In the wake of an earlier round of bank bailouts presided over by George H.W. Bush, I published a short piece in Newsweek entitled “Welfare Bankers” (sadly, the magazine’s digital archives do not extend to October 16-17, 1989). Protesting the moral double standard applied to bankers and to welfare mothers, I argued that the bankers whose institutions were bailed out at a cost of about $156 billion (what a deal compared to today’s bailout!) could perhaps be retrained as child care workers.

has nothing to do with anything ... but for your information, I disagreed with the bail outs .. Then on the other hand .. if I recall correctly, most of that money if not all of it was repaid by the banks was it not ? So again . . you are just filling up spaces with nothing ... but being a teacher .. I fully understand your need to do so

In the decade that followed this financial debacle, we could have gotten banking reform. Instead, we got welfare reform. Stricter work requirements and time limits were imposed. The welfare rolls declined sharply. Participation in the TANF program has fallen by half since 1996
.

We did get Banking reform as well .. remember the repeal of the Glass-Steagall Act signed by Clinton ??

Welfare reform was heralded as a great success because it got so many of our female “troubled assets” off the rolls. But in addition to some unanticipated side effects (which I’ll describe in a future post), it was premised on the assumption that single mothers would be able to find work if they just tried hard enough.

Again not sure what this has to do with corporate welfare .. I'm sure you have some reason to coming to it over and over again . . something only a teacher would understand .. I guess ....but again understand ... that it was Clinton that signed that welfare reform into law



However, the Bush budget proposal also increases some of the largest corporate welfare programs, such as federal aid to oil companies through the fossil energy research and development program and research subsidies to aerospace companies as well as increases for the National Agricultural Statistics Service, the Foreign Agriculture Service, and the Conservation Reserve Program.

The Corporate Welfare Budget: Bigger Than Ever

And that has probably emboldened Congress -- which, instead of investigating oil companies, just handed them (by various estimates) anywhere from $1.4 billion to $4 billion in tax breaks in the new energy bill.


Just a suggestion, have you looked up any of those programs you just listed ..... or were you so impressed by the 1.4 billion dollar number .. .that you just assumed it was bad ... kinda know the anwer ....I suggest you look them up .. and read what you are against ......

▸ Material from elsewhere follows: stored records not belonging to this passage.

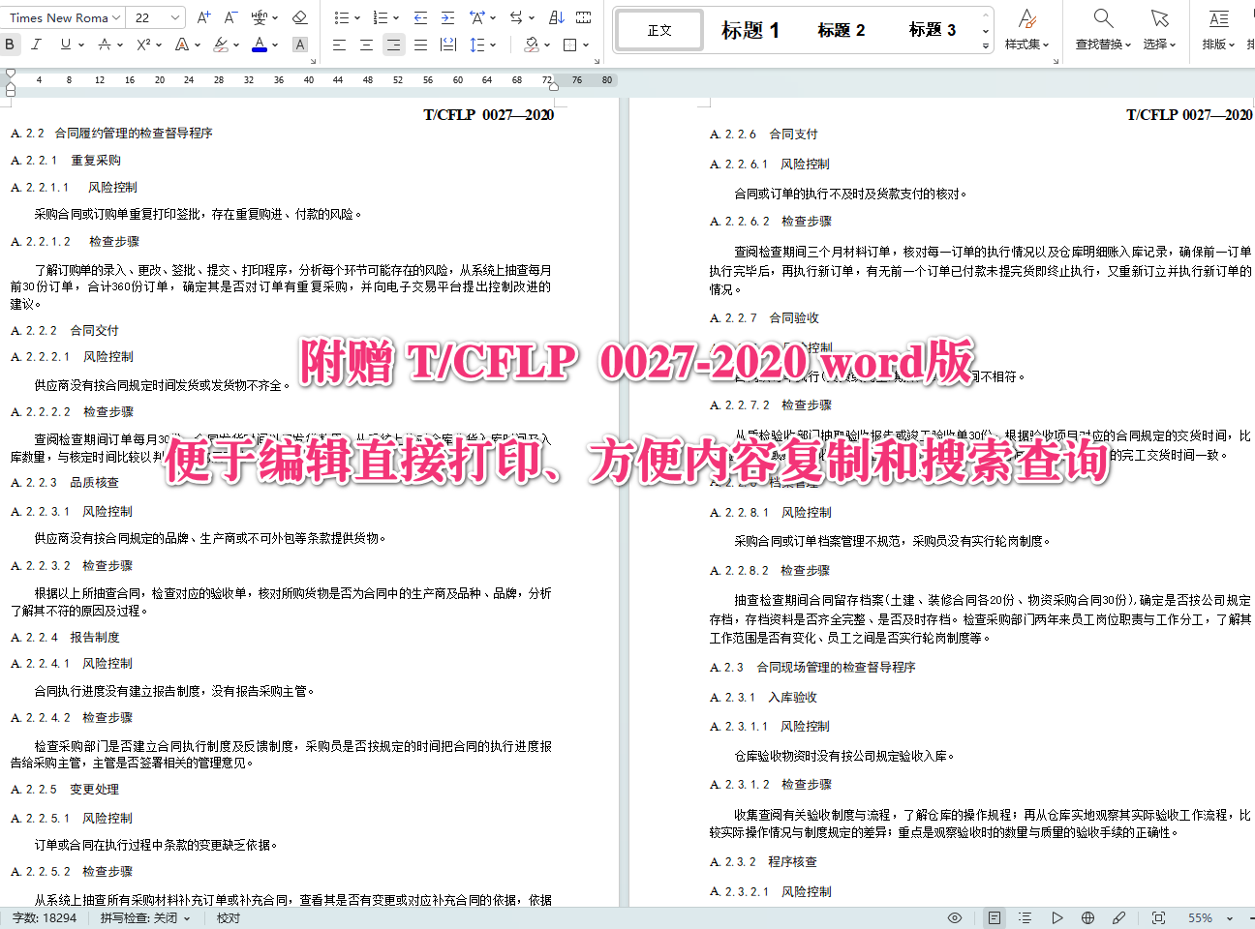Apply italic formatting
This screenshot has width=1255, height=929.
point(36,45)
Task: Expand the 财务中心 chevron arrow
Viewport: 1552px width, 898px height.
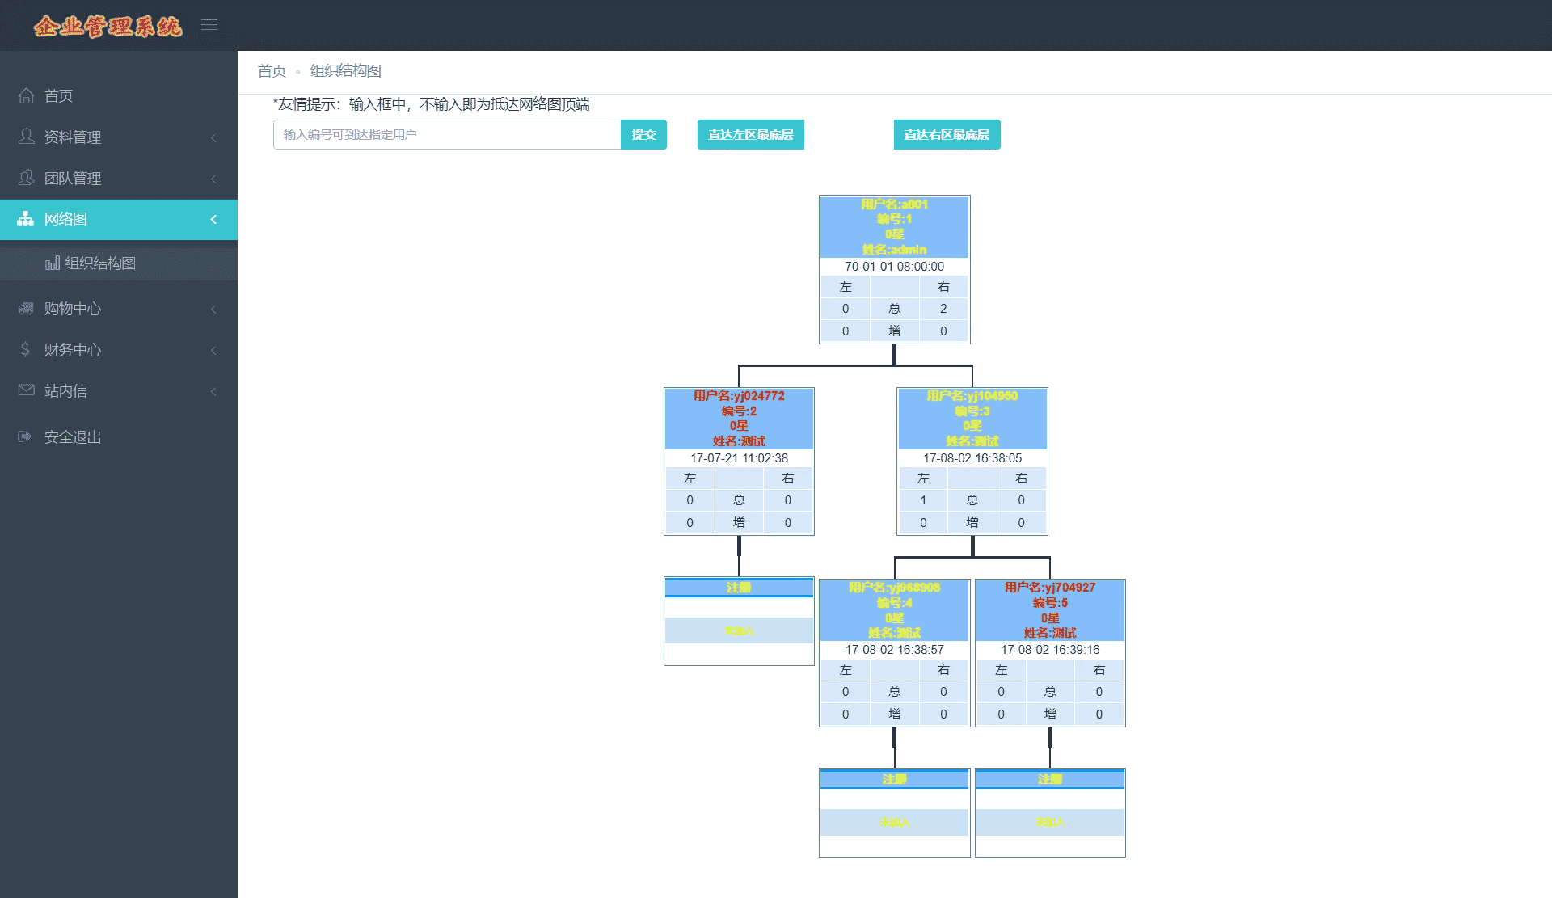Action: [x=213, y=350]
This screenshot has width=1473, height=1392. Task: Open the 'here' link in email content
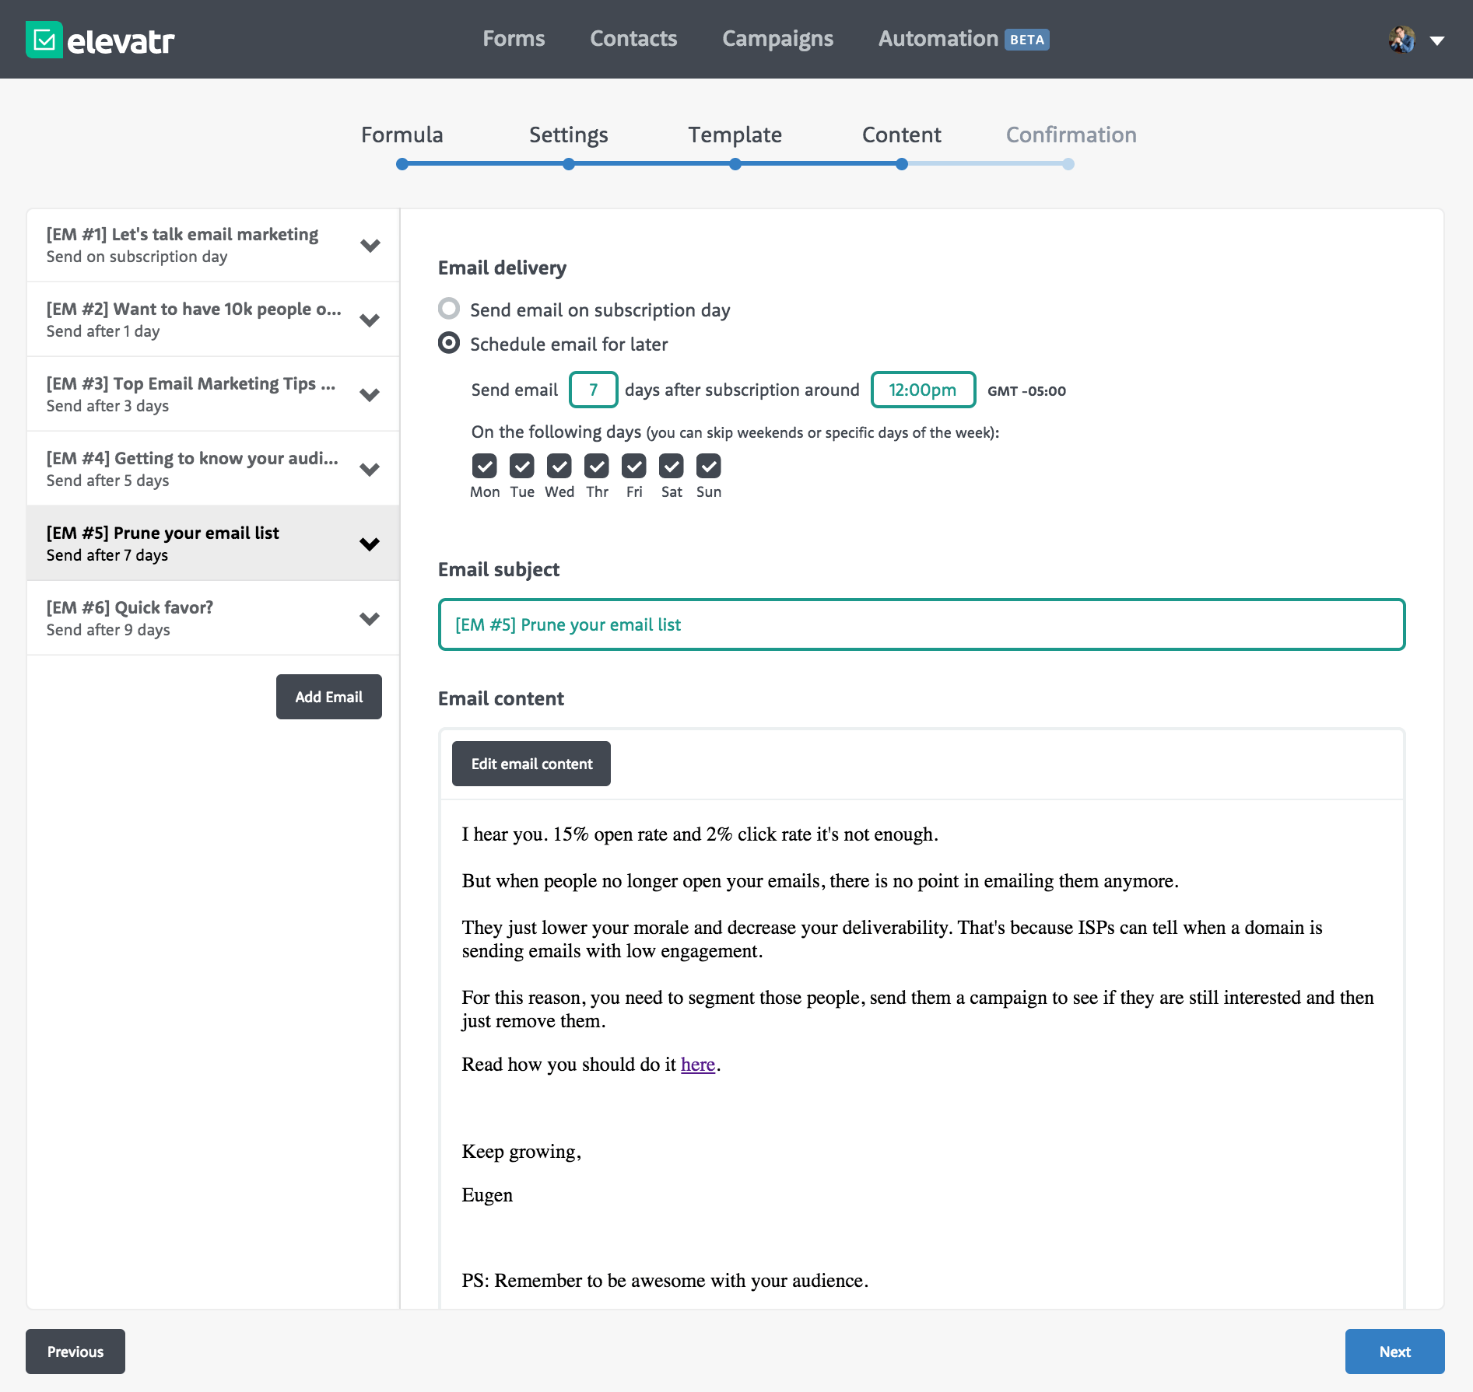tap(697, 1064)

As I have said, most of what you are saying is we need to change our tax laws ... and I'm all for that .. not just closing these so called loopholes, but the entire system .... But when talking about corporate welfare, lets not be including "legal" tax deductions being taken by a company. that is not corporate welfare, any more then it's welfare for a person to itemize and take every legal deduction they can take. Both are the same.